Thread: Fix to not check included columns in ANALYZE on indexes

Fix to not check included columns in ANALYZE on indexes

From
Yugo Nagata
Date:
Hi,

I found that both key columns and included columns are checked when analyze 
is run on indexes. This is almost harmless because non-expression columns
are not processed. However, this check is obviously unnecessary and we
can fix this to not check included columns. If we decide to support expressions
in included columns in future, this must be fixed eventually.

Attached is a patch to fix this.

Regards,

-- 
Yugo Nagata <nagata@sraoss.co.jp>

Attachment

Re: Fix to not check included columns in ANALYZE on indexes

From
Tom Lane
Date:
Yugo Nagata <nagata@sraoss.co.jp> writes:
> I found that both key columns and included columns are checked when analyze
> is run on indexes. This is almost harmless because non-expression columns
> are not processed. However, this check is obviously unnecessary and we
> can fix this to not check included columns. If we decide to support expressions
> in included columns in future, this must be fixed eventually.

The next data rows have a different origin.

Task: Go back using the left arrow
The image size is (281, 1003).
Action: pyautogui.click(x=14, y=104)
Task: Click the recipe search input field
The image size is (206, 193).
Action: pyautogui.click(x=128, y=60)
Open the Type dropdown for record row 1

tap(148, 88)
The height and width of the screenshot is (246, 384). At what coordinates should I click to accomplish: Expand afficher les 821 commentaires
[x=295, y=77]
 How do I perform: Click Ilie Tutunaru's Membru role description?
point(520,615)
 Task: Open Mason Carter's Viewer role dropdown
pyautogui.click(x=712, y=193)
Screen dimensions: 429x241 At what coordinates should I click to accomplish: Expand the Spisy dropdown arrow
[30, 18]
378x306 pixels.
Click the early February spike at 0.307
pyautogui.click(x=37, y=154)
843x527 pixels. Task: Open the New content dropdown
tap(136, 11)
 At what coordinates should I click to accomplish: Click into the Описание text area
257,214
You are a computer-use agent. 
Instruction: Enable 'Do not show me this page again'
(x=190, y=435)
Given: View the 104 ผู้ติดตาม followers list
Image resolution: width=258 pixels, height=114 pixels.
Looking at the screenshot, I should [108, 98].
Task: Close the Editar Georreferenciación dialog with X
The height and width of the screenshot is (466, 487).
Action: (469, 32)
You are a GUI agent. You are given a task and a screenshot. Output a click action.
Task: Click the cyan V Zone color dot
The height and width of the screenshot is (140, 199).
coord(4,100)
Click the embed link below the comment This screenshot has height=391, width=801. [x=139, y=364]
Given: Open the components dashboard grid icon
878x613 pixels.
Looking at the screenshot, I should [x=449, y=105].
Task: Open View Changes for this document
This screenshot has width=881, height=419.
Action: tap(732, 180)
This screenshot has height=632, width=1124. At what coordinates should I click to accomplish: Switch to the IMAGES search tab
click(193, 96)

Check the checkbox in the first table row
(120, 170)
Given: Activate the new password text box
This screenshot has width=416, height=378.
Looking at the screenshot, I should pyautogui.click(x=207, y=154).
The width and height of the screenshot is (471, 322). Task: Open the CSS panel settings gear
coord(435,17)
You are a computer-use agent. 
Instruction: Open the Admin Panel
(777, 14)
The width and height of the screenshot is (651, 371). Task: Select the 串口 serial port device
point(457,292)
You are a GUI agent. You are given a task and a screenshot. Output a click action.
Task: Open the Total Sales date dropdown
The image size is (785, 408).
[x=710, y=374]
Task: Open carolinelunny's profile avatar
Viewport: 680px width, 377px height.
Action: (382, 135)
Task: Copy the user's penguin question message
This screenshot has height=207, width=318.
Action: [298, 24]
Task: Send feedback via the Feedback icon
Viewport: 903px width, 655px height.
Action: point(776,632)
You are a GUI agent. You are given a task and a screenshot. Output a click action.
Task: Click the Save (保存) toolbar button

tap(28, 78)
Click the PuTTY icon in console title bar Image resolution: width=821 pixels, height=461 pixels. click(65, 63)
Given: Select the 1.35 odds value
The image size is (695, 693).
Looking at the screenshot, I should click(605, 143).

AFAICS, we'd just have to revert this patch later, so I don't see
much value in it.

Also, is it really true that we don't support included expression
columns now?  In what way would that not be a bug?

            regards, tom lane


Re: Fix to not check included columns in ANALYZE on indexes

From
Andres Freund
Date:

On June 28, 2018 4:18:36 PM PDT, Tom Lane <tgl@sss.pgh.pa.us> wrote:
>Yugo Nagata <nagata@sraoss.co.jp> writes:
>> I found that both key columns and included columns are checked when
>analyze
>> is run on indexes. This is almost harmless because non-expression
>columns
>> are not processed. However, this check is obviously unnecessary and
>we
>> can fix this to not check included columns. If we decide to support
>expressions
>> in included columns in future, this must be fixed eventually.
>
>AFAICS, we'd just have to revert this patch later, so I don't see
>much value in it.
>
>Also, is it really true that we don't support included expression
>columns now?  In what way would that not be a bug?

I don't think IOS supports expression columns, right?  Away from code for a bit, so can't check.  If indeed true,
there'dbe little point in allowing it, right? 

Andres

Andres

--
Sent from my Android device with K-9 Mail. Please excuse my brevity.


Re: Fix to not check included columns in ANALYZE on indexes

From
Tom Lane
Date:
Andres Freund <andres@anarazel.de> writes:
> On June 28, 2018 4:18:36 PM PDT, Tom Lane <tgl@sss.pgh.pa.us> wrote:
>> Also, is it really true that we don't support included expression
>> columns now?  In what way would that not be a bug?

> I don't think IOS supports expression columns, right?  Away from code for a bit, so can't check.  If indeed true,
there'dbe little point in allowing it, right? 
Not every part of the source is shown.